Find and share helpful community-sourced technical articles.
avatar
Contributor

Enable SSL for Ambari Infra Solr:

1) Create directory on Infra Solr node:

mkdir -p /etc/security/serverKeys
cd /etc/security/serverKeys

2) Create Infra Solr keystore:

keytool -genkeypair -alias solr-ssl -keyalg RSA -keysize 2048 -keypass bigdata -storepass bigdata -validity 9999 -keystore infra.solr.keyStore.jks -ext SAN=DNS:{solr-hostname},IP:{solr-host-ip-address} -dname "CN={solr-hostname}, OU=Ambari, O=InfraSolr, L=Location, ST=State, C=Country"

3) Update the keystore file infra.solr.keyStore.jks ownership:

chown infra-solr:hadoop infra.solr.keyStore.jks

4) Update below properties from Ambari under Ambari Infra Config Tab in Advanced infra-solr-env section:

infra_solr_ssl_enabled (Enable SSL to Infra Solr) - true
infra_solr_keystore_location (Infra Solr key store location) - /etc/security/serverKeys/infra.solr.keyStore.jks
infra_solr_keystore_type (Infra Solr key store type) - jks
infra_solr_keystore_password (Infra Solr key store password) - bigdata (Enter password given in -storepass argument while creating keystore)

Here, using the same keystore as truststore.
infra_solr_truststore_location (Infra Solr trust store location) - /etc/security/serverKeys/infra.solr.keyStore.jks
infra_solr_truststore_type (Infra Solr trust store type) - jks
infra_solr_truststore_password (Infra Solr truststore store password) - bigdata (Enter password given in -storepass argument while creating keystore)

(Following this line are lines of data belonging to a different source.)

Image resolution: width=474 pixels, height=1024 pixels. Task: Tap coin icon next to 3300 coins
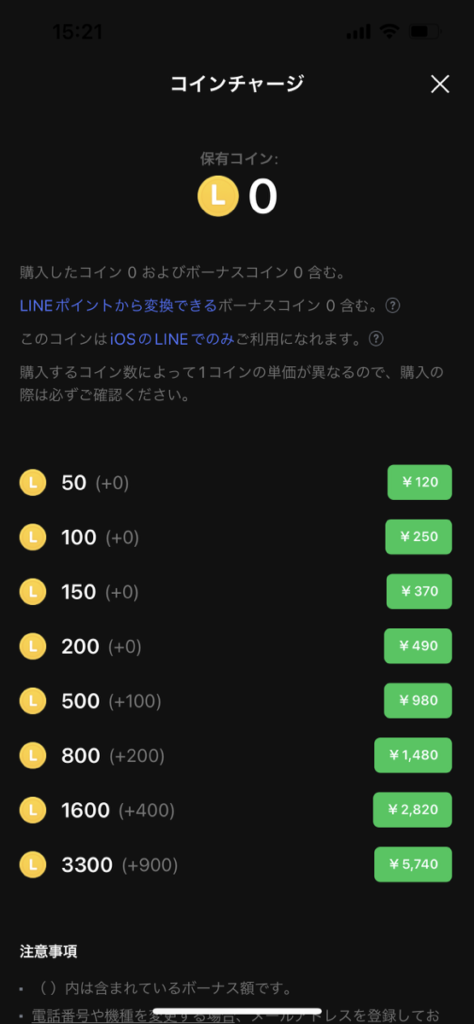click(x=33, y=865)
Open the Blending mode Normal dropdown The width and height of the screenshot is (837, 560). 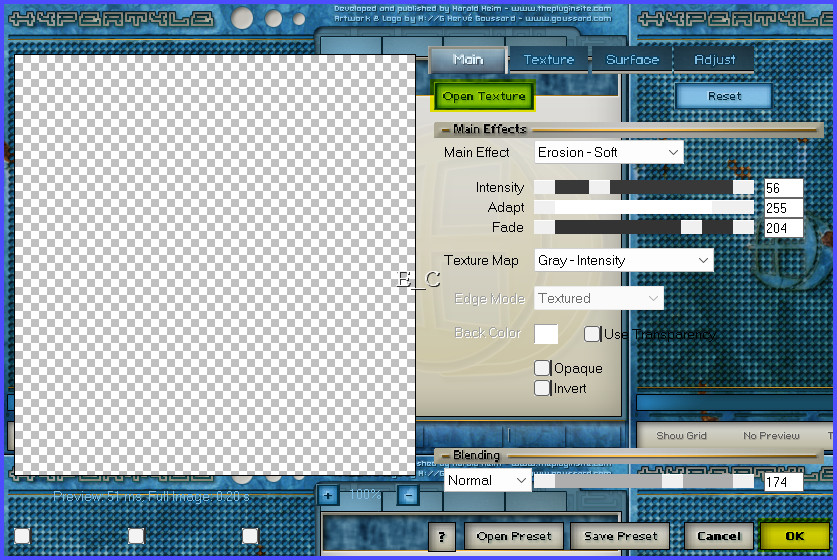click(x=487, y=480)
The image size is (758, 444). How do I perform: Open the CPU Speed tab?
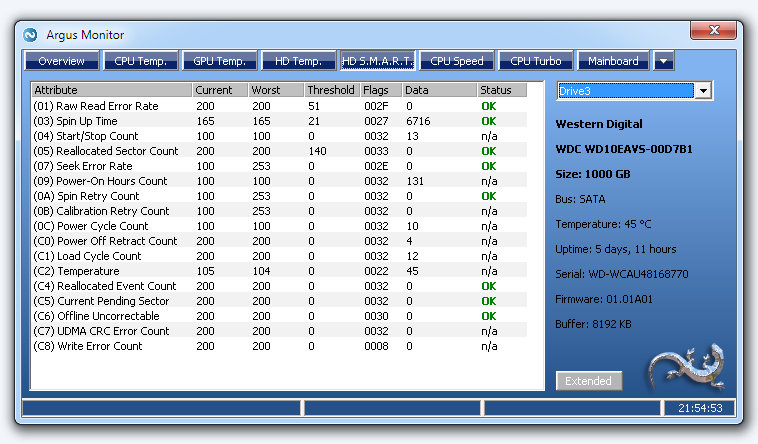457,61
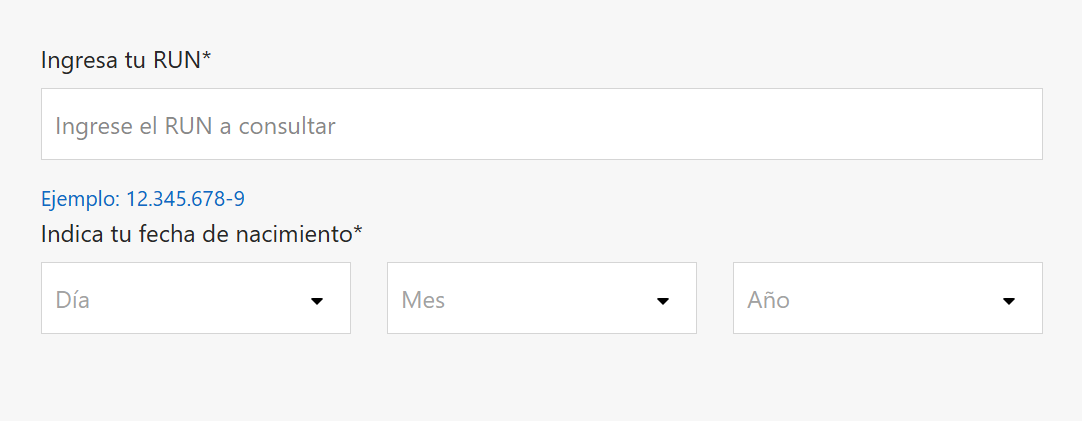
Task: Open the Día dropdown
Action: point(195,298)
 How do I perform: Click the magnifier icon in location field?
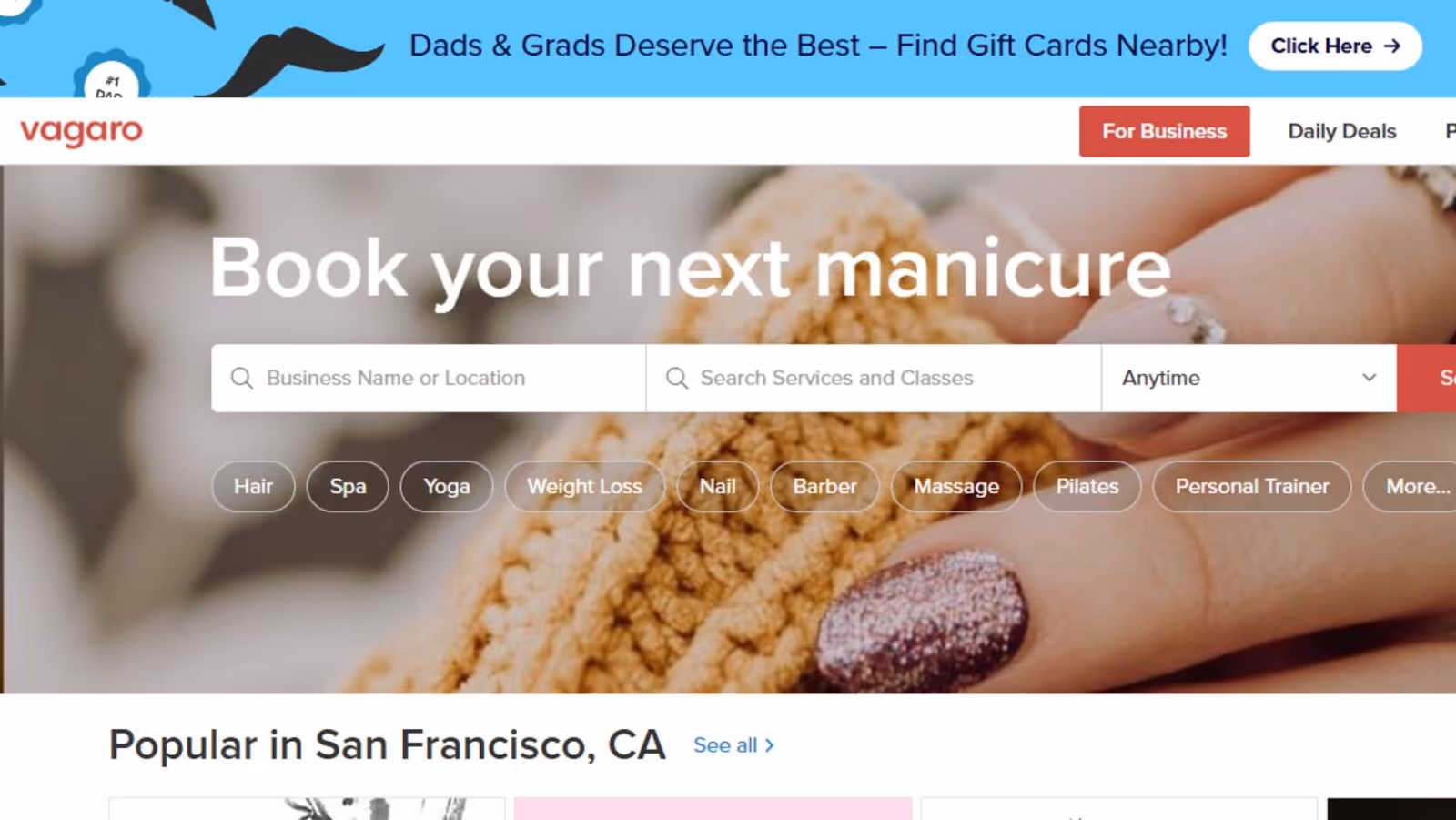point(241,378)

5) (Optional, Ambari Infra Solr restart handles setting https urlScheme) Configure Infra Solr cluster properties in Zookeeper:

/usr/lib/ambari-infra-solr/server/scripts/cloud-scripts/zkcli.sh -zkhost {zookeeper-host}:2181/infra-solr -cmd clusterprop -name urlScheme -val https

6) Restart Ambari Infra Solr.

NOTE: For more detailed explanation on enabling solr in SSL refer: Enabling SSL

Configure Ranger and Ranger Plugins:

1) Create directory on Ranger node as well on Ranger Plugin node:

mkdir -p /etc/security/serverKeys
cd /etc/security/serverKeys

2) Create solr-trust.cer file. Need to export infra.solr.keyStore.jks certificate into it:

keytool -export -keystore infra.solr.keyStore.jks -alias solr-ssl -file solr-trust.cer -storepass bigdata

3) Import Infra Solr certificate into JDK cacerts:

keytool -import -file solr-trust.cer -alias solr-trust -keystore {java_home_path}/jre/lib/security/cacerts -storepass changeit

4) Create Ranger truststore file having Infra Solr certificate:

keytool -import -file solr-trust.cer -alias solr-ranger-trust -keystore rangertruststore -storepass changeit

5) Update the ownership of Ranger truststore file and also update below properties from Ambari under Ranger service config tab in Advanced ranger-admin-site section

chown ranger:hadoop rangertruststore

Properties:
ranger.truststore.file - /etc/security/serverKeys/rangertruststore
ranger.truststore.password - changeit (Enter the password given in -storepass argument while creating truststore)

6) For Ranger Plugin import Infra Solr certificate into JDK cacerts file on the node where Ranger Plugin is enabled:

keytool -import -file solr-trust.cer -alias solr-trust -keystore {java_home_path}/jre/lib/security/cacerts -storepass changeit

7) After updating properties Restart Ranger and Ranger Plugin supported Components.

4,796 Views
Comments
avatar
Expert Contributor

Technically, step 3 and step 4 are mutually exclusive. If you're using the Java cacerts then you don't need to set up a truststore for Ranger and vice-versa.

If doing step 3, make sure you update the correct Java cacerts as the Ranger JVM is started with just the command 'java' (not the full path to java) so if you have both OpenJDK and Oracle JDK installed and your Hadoop JAVA_HOME is set to the Oracle JDK, Ranger will actually be started with OpenJDK if /etc/alternatives has not been updated.

Also, 'rangertruststore' should probably be called 'rangertruststore.jks' for consistency.